→ Your instructions
There is one span to output from the data below: the lines starting at the line with "Click the 'Particulars' column header" and ending at the line with "is (361, 720).". Output it exactly, ends included, nothing more.

→ Entries supplied
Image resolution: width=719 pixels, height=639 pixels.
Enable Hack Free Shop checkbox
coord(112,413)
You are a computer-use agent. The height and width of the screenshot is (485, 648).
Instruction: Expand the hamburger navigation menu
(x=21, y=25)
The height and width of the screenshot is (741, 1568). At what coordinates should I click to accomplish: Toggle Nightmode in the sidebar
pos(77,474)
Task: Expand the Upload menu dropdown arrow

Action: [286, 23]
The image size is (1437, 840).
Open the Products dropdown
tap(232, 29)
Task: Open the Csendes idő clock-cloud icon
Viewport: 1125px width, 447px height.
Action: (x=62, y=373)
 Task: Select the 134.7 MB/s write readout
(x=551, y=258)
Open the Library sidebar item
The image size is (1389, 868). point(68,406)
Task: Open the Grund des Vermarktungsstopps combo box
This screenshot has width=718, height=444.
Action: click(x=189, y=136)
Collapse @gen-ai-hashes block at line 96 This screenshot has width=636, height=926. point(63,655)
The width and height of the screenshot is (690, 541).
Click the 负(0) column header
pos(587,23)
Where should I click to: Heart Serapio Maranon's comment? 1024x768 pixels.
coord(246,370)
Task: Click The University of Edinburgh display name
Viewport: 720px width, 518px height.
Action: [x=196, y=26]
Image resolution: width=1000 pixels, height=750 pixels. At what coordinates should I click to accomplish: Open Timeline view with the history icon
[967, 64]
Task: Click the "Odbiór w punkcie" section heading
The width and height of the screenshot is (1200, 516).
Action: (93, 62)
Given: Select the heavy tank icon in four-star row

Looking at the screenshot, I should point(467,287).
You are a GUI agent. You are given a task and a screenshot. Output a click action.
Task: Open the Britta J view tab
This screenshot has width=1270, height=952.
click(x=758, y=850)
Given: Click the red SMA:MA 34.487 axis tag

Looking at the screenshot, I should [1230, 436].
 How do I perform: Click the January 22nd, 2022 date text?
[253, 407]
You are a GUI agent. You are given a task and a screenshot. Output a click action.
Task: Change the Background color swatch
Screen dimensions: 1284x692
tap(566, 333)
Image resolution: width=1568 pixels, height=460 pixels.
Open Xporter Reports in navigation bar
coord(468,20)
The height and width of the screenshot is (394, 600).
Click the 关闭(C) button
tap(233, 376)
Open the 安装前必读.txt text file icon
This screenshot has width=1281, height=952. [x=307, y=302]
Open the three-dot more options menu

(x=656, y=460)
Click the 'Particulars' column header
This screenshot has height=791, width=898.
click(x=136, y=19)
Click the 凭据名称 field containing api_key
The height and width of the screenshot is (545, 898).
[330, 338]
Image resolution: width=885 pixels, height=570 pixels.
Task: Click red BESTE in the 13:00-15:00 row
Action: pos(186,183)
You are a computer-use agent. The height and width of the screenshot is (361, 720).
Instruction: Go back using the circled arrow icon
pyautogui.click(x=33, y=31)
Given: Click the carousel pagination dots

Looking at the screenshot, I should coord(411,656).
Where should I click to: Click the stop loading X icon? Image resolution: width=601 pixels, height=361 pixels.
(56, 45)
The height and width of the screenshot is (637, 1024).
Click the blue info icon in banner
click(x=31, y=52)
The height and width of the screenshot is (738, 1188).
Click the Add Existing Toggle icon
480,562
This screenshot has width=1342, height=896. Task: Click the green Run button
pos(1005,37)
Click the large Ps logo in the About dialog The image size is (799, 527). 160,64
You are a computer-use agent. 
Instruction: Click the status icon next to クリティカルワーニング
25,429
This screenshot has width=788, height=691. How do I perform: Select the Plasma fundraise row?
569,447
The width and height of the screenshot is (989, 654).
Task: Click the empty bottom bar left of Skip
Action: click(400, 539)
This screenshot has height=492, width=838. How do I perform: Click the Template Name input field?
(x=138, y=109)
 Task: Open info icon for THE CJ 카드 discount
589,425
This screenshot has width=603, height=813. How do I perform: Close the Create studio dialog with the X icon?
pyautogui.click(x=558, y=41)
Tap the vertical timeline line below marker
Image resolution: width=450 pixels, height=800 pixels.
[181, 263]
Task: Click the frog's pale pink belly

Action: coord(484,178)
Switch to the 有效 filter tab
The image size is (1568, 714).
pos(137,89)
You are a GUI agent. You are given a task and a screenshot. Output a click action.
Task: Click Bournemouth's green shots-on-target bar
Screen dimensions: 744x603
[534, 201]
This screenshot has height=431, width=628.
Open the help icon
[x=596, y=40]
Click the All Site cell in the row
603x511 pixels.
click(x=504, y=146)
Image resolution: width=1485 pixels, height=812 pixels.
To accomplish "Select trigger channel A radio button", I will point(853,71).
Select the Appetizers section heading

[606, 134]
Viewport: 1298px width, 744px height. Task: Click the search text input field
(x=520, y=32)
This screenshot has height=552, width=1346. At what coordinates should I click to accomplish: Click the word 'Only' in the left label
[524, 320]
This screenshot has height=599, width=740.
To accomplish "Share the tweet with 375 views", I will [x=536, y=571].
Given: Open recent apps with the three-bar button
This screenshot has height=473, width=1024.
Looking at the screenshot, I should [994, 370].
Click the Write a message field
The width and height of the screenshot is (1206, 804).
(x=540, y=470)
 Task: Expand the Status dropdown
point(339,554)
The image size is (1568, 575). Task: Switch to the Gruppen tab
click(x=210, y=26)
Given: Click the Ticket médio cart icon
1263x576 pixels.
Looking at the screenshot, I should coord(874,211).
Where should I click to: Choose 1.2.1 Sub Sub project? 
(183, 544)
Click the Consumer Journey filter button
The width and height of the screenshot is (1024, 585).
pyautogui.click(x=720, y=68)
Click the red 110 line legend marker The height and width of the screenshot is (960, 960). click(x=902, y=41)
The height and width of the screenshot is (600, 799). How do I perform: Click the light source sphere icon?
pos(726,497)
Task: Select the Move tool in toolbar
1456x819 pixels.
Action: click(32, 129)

→ Task answer
Click the 'Particulars' column header
This screenshot has height=791, width=898.
click(x=136, y=19)
Click the 凭据名称 field containing api_key
The height and width of the screenshot is (545, 898).
[330, 338]
Image resolution: width=885 pixels, height=570 pixels.
Task: Click red BESTE in the 13:00-15:00 row
Action: pos(186,183)
You are a computer-use agent. The height and width of the screenshot is (361, 720).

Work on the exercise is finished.